→ **WHAT THE TASK ASKS**
Scan the data beneath this task and copy each line that includes "agent".

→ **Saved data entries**

■ ■ ■

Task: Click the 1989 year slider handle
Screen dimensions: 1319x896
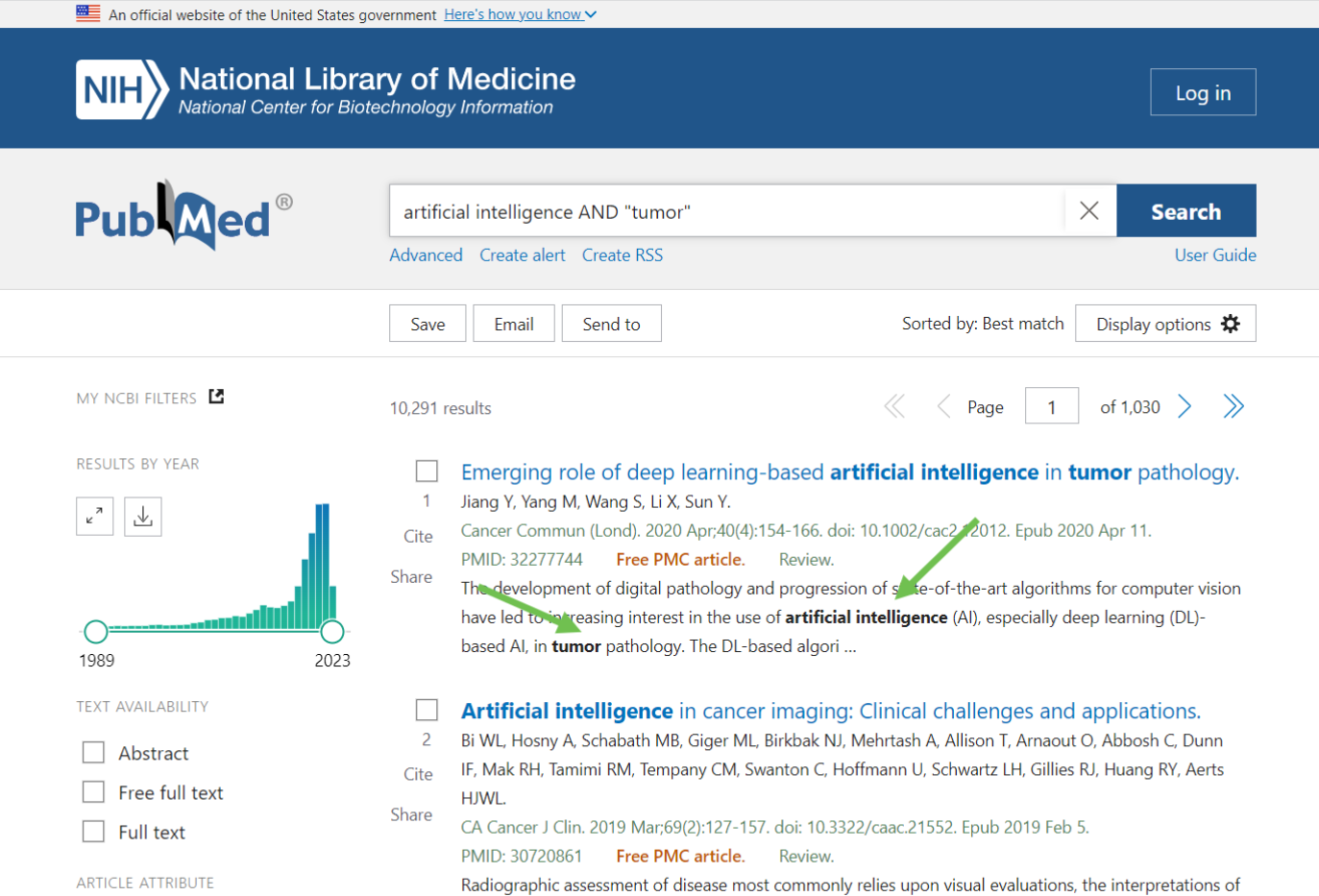Action: (96, 631)
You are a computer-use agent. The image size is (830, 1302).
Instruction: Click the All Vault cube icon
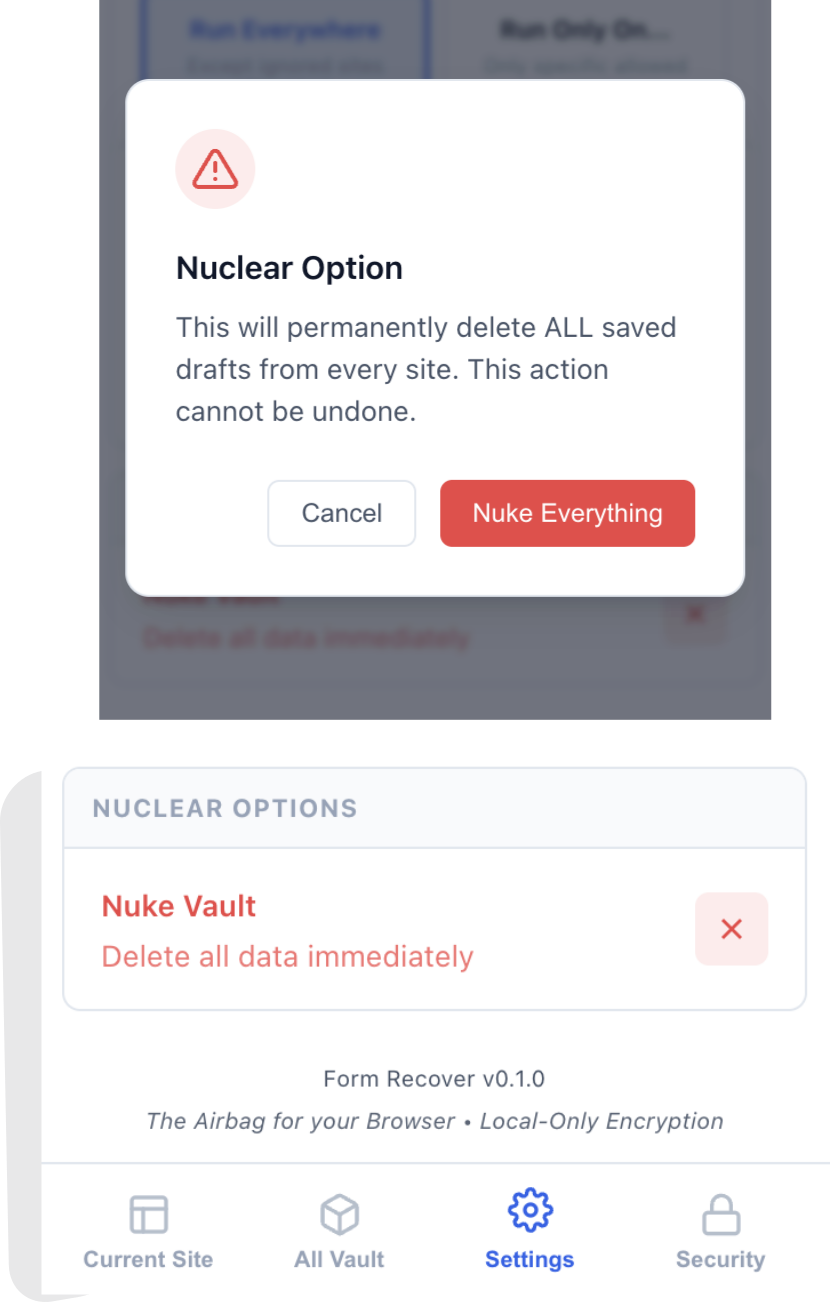point(338,1213)
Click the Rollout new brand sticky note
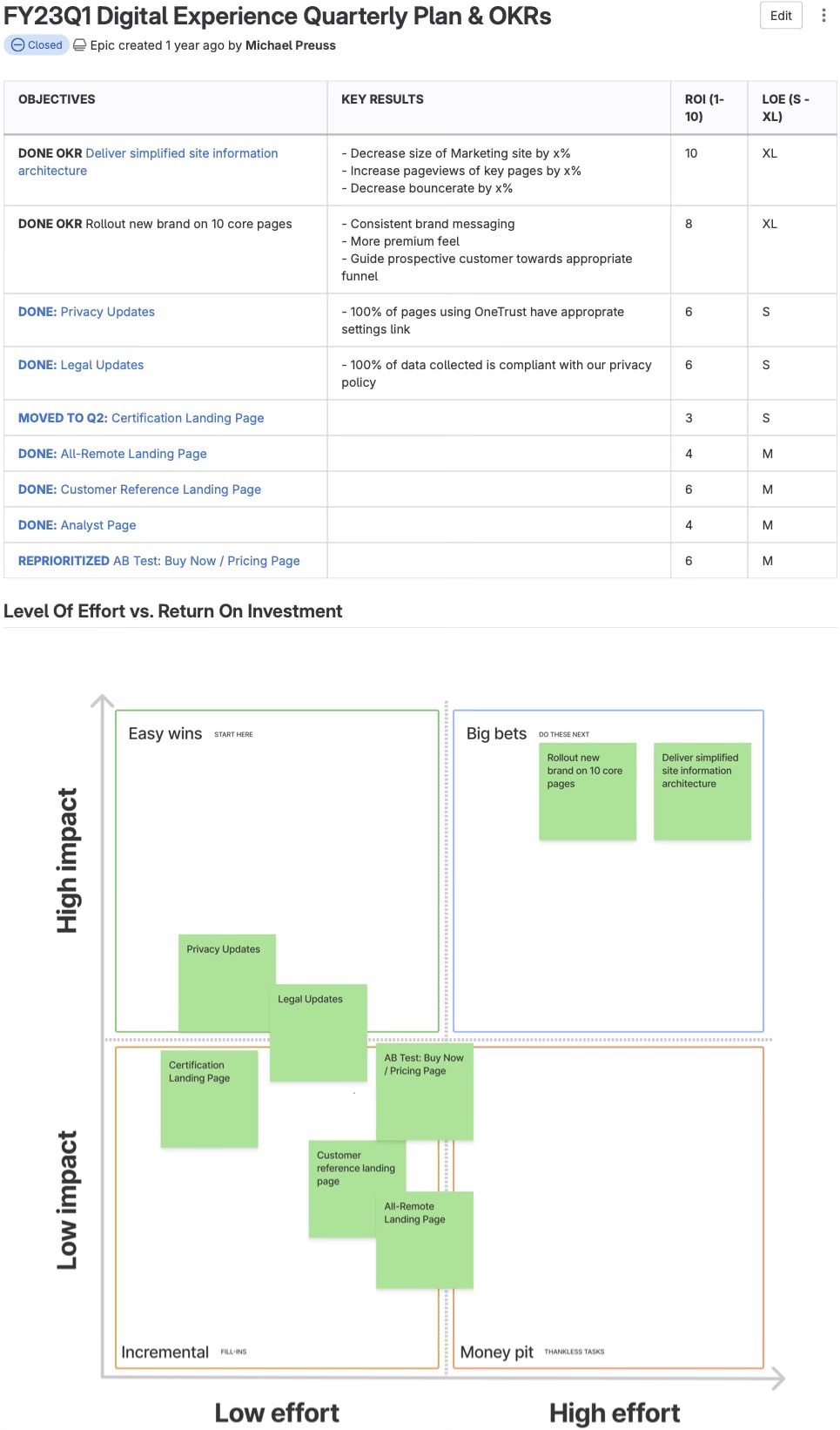The width and height of the screenshot is (840, 1430). click(x=587, y=791)
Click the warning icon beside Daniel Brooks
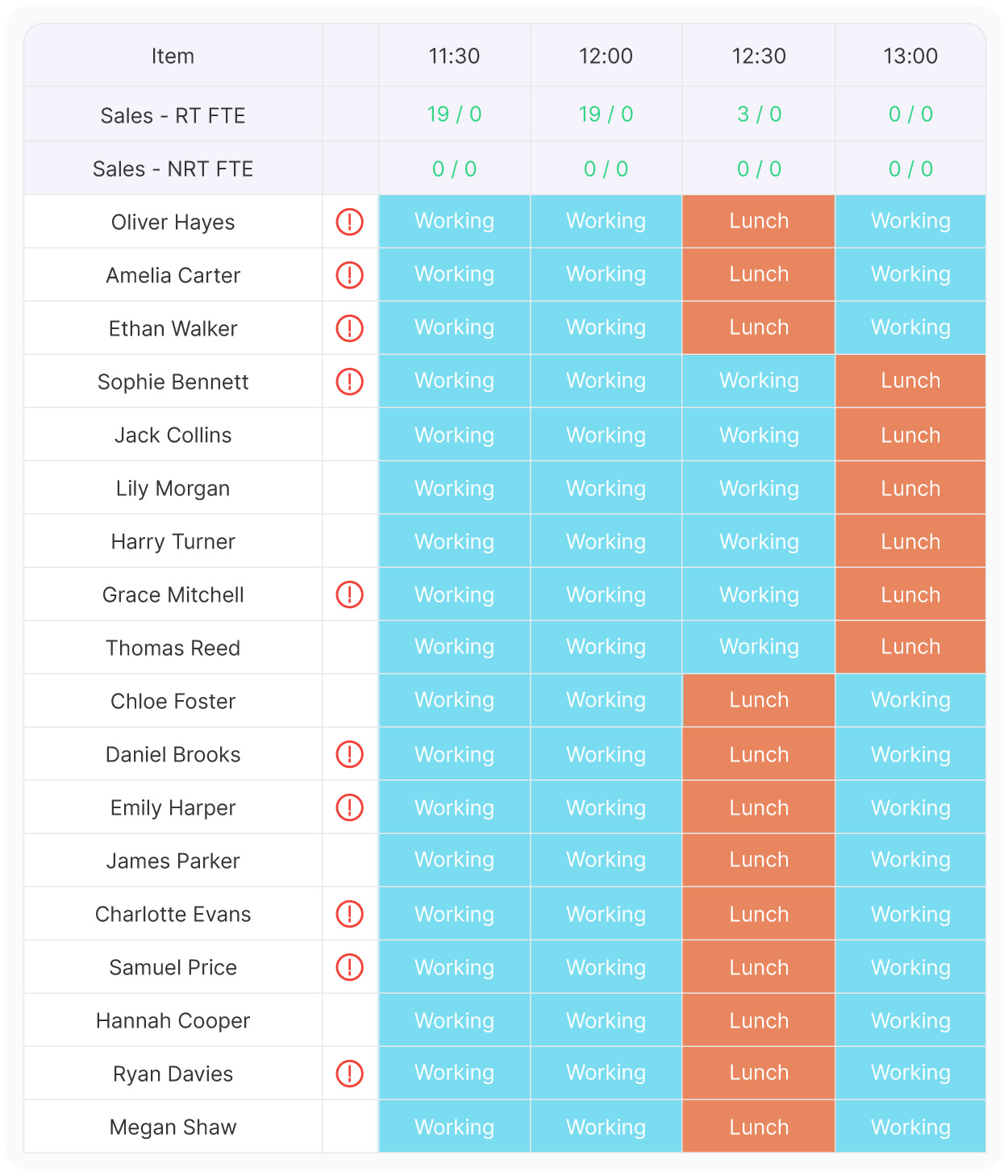The height and width of the screenshot is (1176, 1008). coord(349,754)
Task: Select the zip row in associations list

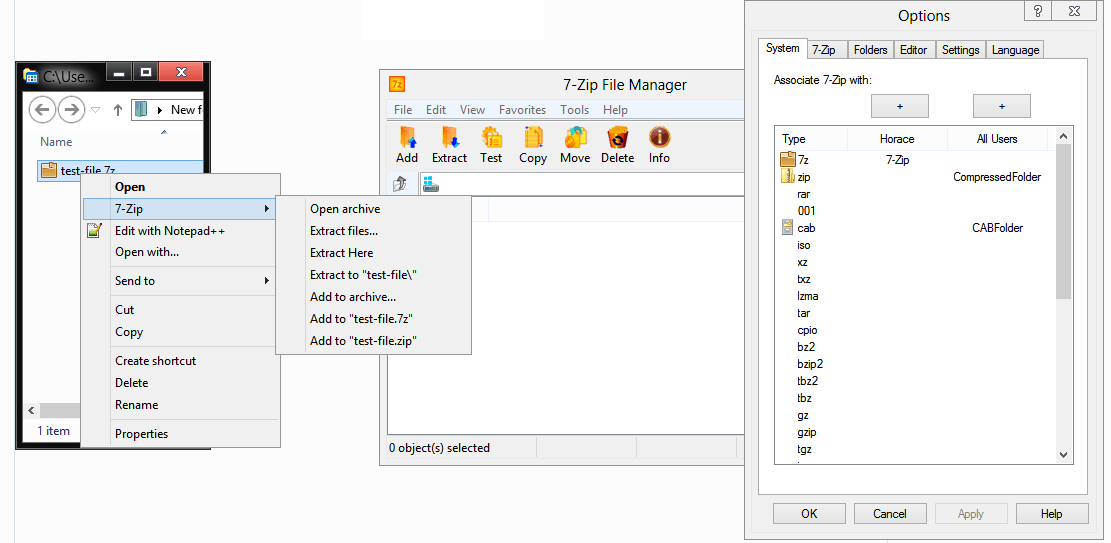Action: (804, 177)
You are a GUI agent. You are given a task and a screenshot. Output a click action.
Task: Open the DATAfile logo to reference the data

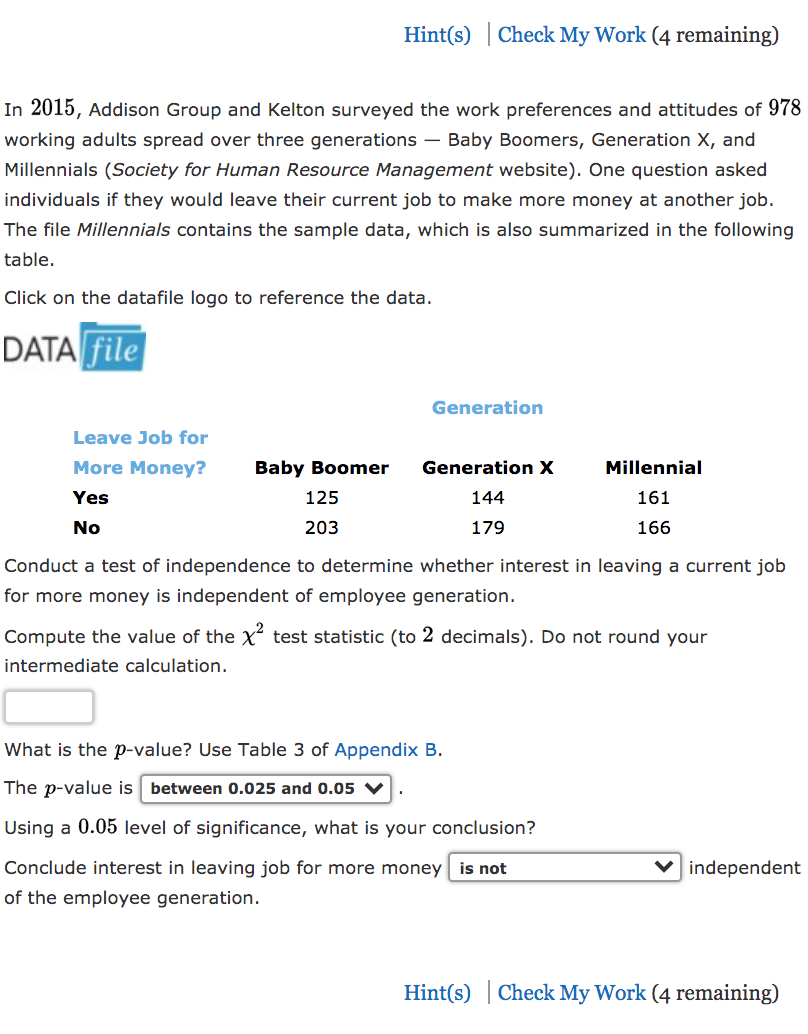coord(74,348)
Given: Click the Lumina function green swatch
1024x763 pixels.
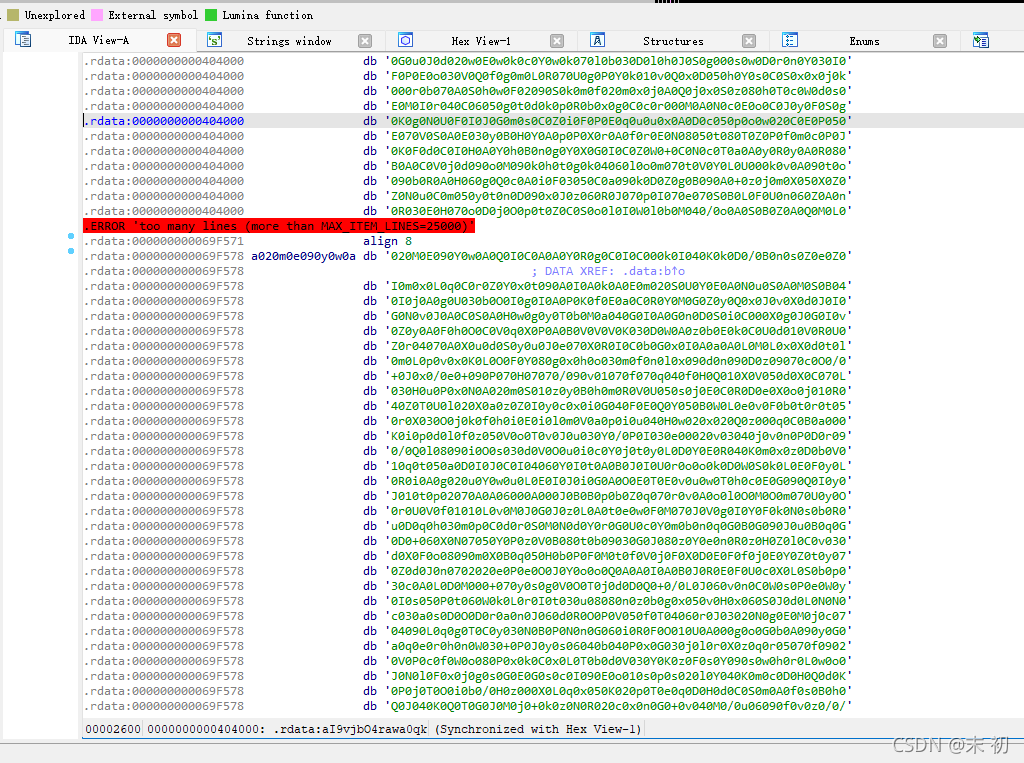Looking at the screenshot, I should pyautogui.click(x=210, y=15).
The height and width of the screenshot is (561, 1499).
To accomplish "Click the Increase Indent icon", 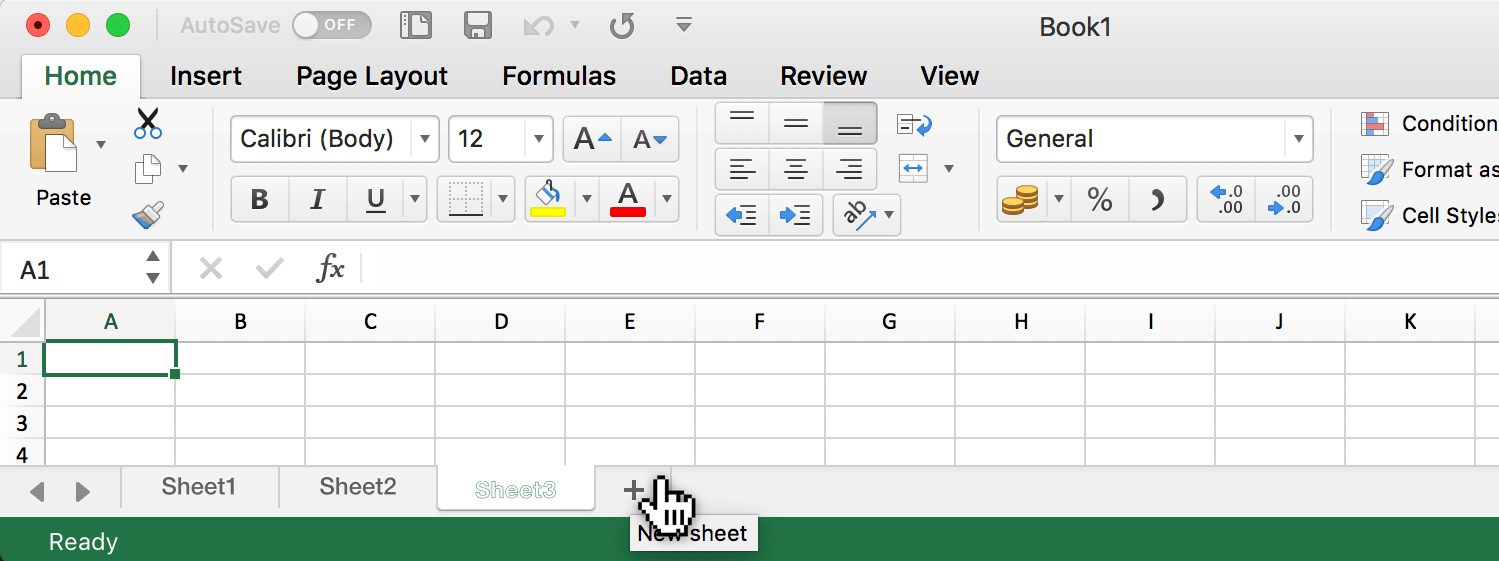I will (x=795, y=215).
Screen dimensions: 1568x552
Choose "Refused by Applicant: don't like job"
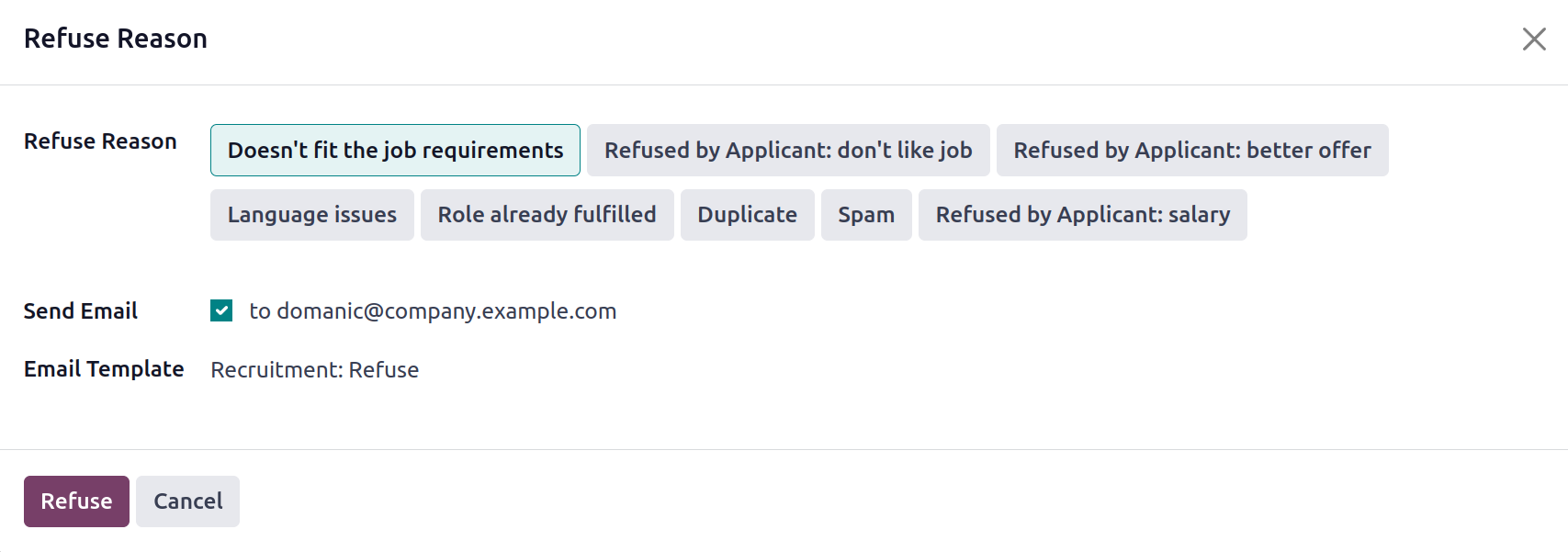pyautogui.click(x=788, y=150)
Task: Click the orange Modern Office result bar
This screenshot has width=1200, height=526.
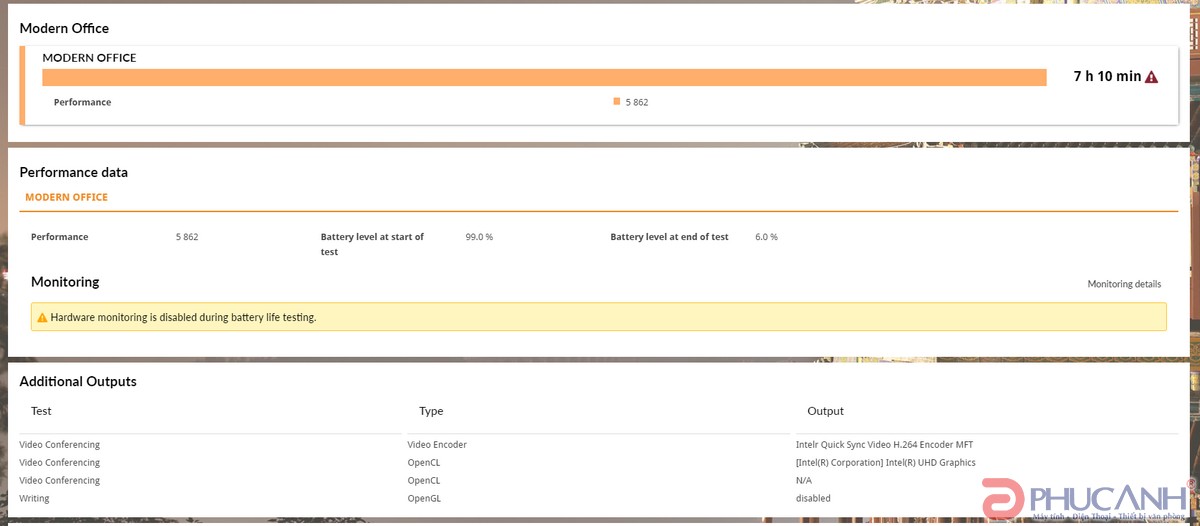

■ ■ ■

→ **SOLVED EXERCISE**
You are a computer-use agent. The image size is (830, 1302).
You are a GUI agent. You are given a task and a screenshot. Output a click action.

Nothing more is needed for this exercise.